Stored items from a collection

Content starts

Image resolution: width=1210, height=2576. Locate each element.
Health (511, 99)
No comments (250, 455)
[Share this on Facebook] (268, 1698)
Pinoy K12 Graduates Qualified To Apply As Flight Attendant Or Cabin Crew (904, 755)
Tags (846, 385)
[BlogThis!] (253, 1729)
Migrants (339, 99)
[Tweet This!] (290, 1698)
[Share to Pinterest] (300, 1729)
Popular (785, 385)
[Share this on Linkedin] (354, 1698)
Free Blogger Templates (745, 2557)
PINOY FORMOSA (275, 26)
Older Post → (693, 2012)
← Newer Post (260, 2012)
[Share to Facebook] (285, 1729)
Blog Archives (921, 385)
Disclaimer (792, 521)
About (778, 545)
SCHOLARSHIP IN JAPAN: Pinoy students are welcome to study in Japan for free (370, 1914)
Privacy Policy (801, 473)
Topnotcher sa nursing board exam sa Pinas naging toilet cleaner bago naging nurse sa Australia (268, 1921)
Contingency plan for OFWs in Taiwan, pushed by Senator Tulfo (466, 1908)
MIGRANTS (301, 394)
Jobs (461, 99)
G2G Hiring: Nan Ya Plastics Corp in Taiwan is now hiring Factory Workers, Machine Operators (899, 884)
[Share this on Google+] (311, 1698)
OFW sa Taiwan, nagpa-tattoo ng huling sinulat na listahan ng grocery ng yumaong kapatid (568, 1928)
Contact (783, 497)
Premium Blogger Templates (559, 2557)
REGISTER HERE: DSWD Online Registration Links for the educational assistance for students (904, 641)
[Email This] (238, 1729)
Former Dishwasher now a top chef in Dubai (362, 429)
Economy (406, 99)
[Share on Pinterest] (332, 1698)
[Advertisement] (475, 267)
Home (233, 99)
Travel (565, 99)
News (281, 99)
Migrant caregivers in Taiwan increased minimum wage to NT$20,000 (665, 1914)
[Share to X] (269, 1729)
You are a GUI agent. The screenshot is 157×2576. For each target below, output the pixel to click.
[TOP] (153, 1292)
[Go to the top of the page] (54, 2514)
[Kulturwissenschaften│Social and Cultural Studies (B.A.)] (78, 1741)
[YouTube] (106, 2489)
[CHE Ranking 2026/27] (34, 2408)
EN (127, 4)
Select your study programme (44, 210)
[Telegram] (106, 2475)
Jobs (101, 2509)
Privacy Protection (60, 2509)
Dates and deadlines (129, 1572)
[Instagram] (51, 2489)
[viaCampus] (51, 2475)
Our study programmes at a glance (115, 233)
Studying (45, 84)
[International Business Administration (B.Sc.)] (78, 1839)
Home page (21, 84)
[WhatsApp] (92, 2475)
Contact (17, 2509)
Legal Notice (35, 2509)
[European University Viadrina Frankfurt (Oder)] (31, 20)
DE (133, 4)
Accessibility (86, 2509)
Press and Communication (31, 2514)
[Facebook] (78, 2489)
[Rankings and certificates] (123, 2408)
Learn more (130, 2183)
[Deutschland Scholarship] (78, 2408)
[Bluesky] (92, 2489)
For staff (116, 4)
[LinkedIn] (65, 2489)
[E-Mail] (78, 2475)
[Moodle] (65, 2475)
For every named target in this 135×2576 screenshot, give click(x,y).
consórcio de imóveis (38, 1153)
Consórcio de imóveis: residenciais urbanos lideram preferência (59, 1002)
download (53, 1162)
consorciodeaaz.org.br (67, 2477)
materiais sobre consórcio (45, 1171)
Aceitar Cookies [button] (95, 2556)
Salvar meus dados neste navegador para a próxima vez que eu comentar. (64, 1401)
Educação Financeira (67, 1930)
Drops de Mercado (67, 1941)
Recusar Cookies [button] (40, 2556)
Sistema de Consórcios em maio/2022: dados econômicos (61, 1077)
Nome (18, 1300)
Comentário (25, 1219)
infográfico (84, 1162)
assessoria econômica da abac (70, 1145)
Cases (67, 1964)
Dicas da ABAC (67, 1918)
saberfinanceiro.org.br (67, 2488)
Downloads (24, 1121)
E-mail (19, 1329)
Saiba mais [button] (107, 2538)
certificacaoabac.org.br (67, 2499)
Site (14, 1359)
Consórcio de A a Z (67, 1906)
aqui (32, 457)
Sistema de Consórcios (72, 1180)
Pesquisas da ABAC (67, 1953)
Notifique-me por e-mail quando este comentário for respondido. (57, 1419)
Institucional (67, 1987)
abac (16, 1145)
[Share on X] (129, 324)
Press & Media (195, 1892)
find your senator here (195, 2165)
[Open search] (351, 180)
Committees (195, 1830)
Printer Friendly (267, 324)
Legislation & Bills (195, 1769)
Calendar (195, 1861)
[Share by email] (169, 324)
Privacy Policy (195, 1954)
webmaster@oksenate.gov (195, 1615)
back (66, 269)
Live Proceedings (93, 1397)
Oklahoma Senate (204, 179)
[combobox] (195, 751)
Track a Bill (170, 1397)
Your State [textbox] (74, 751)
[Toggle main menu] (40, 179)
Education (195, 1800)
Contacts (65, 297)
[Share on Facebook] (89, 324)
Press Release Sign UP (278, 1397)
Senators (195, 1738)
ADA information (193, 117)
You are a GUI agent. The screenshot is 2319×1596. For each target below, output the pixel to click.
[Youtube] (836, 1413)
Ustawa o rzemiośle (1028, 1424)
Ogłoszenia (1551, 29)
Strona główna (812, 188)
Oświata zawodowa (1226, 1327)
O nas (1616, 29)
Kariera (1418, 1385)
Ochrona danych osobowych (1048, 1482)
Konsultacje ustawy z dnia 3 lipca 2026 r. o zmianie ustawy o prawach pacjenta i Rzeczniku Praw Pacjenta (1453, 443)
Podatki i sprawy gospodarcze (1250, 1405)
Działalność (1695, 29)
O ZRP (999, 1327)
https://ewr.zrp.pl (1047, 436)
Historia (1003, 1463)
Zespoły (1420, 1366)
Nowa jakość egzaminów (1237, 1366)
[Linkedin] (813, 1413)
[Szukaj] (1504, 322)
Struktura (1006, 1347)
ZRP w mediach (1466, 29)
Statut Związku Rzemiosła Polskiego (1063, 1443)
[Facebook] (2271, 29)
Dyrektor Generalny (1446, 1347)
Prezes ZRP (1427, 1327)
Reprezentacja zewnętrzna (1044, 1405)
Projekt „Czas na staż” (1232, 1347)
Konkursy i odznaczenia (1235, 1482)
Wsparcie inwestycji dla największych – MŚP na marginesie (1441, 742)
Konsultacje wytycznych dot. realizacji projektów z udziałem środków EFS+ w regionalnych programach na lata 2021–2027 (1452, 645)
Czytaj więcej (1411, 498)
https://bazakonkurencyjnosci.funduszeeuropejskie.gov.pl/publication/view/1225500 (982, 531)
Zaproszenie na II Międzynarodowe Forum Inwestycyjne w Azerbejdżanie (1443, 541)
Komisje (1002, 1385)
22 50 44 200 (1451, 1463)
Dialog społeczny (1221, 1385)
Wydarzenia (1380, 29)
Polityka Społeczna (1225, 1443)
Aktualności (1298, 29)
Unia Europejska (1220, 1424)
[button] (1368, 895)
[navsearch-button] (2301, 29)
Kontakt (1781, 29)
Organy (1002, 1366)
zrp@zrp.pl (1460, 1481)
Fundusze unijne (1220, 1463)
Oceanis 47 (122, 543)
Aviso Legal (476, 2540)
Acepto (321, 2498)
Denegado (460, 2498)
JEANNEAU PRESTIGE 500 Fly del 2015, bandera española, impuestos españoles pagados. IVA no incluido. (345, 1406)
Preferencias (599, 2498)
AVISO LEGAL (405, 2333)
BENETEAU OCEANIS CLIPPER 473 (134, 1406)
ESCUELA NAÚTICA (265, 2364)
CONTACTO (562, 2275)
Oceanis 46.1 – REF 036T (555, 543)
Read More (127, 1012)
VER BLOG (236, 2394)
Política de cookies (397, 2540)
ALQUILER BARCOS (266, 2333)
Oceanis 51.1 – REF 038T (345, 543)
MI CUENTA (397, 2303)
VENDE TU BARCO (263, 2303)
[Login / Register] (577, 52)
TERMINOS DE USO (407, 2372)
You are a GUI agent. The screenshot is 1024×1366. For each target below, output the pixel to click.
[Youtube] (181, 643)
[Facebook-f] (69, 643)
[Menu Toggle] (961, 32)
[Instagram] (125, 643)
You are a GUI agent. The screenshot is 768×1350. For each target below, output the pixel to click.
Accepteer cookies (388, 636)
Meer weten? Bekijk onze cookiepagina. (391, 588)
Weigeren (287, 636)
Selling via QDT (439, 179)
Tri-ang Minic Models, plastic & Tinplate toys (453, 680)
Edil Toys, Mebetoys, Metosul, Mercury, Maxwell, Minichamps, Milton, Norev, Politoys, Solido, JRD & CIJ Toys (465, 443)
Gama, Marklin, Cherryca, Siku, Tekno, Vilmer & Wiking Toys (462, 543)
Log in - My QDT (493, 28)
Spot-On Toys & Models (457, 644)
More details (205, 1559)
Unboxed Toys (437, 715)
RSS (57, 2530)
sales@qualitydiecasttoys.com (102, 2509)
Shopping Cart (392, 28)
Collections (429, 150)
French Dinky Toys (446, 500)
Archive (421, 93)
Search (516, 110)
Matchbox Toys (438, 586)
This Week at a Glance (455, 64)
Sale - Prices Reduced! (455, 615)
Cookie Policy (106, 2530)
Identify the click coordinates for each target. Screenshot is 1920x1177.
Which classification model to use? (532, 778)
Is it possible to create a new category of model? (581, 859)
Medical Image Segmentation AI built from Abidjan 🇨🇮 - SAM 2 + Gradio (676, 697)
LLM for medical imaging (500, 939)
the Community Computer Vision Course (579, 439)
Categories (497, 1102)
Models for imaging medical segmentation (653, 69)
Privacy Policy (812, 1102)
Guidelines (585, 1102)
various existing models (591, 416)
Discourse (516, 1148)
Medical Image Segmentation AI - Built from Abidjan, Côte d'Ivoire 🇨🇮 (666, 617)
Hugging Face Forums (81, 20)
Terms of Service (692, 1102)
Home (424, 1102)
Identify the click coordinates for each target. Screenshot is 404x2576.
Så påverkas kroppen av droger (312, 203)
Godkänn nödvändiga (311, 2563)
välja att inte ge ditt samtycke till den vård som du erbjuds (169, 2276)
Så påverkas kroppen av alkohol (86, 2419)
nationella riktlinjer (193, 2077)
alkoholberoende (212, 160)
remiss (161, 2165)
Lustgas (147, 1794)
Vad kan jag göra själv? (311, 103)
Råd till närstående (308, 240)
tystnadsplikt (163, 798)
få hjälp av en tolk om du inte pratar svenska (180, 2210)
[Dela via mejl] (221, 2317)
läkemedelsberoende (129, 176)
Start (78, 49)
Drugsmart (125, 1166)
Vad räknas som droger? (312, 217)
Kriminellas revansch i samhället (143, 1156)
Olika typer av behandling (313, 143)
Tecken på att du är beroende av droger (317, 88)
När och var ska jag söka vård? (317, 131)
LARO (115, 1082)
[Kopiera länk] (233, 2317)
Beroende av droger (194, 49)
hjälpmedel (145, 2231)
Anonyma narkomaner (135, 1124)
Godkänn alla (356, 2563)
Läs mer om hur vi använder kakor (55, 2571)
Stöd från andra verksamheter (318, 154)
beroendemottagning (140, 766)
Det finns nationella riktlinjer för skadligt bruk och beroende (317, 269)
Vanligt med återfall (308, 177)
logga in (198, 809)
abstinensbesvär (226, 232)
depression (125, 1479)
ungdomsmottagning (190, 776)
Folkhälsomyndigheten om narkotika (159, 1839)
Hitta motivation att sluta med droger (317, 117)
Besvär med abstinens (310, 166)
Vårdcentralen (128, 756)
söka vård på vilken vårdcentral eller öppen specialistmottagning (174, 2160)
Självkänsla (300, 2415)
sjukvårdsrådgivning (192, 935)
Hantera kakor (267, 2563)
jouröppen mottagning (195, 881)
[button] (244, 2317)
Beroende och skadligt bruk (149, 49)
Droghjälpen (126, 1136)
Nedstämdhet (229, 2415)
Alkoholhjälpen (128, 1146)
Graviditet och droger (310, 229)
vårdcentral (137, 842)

Content ends

▸ **Task**: Only the lines above from the one with "Anonyma narkomaner (135, 1124)" through the one with "Vårdcentralen (128, 756)" should be duplicated, character for character.

▸ **Response to the exercise**:
Anonyma narkomaner (135, 1124)
Godkänn alla (356, 2563)
Läs mer om hur vi använder kakor (55, 2571)
Stöd från andra verksamheter (318, 154)
beroendemottagning (140, 766)
Det finns nationella riktlinjer för skadligt bruk och beroende (317, 269)
Vanligt med återfall (308, 177)
logga in (198, 809)
abstinensbesvär (226, 232)
depression (125, 1479)
ungdomsmottagning (190, 776)
Folkhälsomyndigheten om narkotika (159, 1839)
Hitta motivation att sluta med droger (317, 117)
Besvär med abstinens (310, 166)
Vårdcentralen (128, 756)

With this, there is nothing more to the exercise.